--- INPUT FOR THIS TASK ---
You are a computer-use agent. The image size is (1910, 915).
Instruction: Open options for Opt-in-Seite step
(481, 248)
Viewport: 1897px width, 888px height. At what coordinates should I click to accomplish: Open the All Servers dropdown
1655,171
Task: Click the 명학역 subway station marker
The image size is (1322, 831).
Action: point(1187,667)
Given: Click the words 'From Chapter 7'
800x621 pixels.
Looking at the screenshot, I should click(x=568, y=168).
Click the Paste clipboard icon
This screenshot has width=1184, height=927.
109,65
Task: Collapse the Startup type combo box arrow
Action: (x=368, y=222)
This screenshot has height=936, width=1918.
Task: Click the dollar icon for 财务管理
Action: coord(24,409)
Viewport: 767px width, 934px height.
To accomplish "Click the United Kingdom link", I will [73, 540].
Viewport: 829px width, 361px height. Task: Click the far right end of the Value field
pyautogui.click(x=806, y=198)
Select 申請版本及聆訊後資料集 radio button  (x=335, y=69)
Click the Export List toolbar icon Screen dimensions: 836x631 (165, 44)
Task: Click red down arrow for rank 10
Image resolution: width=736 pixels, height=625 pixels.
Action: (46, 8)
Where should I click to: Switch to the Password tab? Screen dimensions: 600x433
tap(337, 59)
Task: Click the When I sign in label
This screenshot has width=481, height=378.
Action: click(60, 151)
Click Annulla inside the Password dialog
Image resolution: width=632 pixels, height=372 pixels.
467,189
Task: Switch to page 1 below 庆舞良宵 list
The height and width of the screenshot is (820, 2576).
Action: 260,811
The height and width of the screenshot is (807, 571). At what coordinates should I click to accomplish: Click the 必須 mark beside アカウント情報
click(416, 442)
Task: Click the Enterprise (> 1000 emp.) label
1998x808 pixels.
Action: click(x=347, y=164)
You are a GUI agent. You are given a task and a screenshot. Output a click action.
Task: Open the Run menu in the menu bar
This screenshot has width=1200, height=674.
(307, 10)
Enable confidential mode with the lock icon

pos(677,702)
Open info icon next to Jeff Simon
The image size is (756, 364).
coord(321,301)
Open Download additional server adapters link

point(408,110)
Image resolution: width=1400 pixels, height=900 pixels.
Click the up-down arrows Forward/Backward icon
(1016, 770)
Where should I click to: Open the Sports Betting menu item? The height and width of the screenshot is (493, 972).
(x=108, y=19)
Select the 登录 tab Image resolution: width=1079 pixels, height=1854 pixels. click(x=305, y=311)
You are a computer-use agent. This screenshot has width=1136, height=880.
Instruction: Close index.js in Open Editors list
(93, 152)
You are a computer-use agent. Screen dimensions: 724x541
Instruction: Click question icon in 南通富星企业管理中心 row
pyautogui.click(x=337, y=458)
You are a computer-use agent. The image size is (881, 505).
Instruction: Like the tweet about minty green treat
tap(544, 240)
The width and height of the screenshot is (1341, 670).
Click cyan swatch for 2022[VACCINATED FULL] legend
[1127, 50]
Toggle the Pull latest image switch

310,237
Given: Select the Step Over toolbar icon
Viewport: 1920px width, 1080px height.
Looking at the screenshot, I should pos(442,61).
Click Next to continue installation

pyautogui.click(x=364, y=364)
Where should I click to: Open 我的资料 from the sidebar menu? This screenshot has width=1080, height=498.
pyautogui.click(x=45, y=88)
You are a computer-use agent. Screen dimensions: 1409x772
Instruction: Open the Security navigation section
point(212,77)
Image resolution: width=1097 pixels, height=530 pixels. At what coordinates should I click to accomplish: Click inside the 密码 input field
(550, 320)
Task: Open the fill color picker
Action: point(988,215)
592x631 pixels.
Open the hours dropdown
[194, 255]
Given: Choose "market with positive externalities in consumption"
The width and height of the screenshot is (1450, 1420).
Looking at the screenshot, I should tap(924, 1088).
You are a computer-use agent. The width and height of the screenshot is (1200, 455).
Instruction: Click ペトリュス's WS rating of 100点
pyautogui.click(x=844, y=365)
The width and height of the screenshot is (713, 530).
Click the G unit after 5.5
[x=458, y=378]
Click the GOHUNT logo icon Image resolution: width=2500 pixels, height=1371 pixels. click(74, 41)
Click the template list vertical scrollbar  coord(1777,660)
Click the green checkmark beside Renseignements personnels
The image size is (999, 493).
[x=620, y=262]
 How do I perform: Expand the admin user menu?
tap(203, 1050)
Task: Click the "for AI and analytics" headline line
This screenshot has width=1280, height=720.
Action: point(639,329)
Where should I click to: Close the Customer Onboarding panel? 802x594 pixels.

--- TASK TO CARRY OUT ---
Count the lines in the listing above that contain the string "link". Reply with the number only.

--- PROBLEM SOLUTION ---
2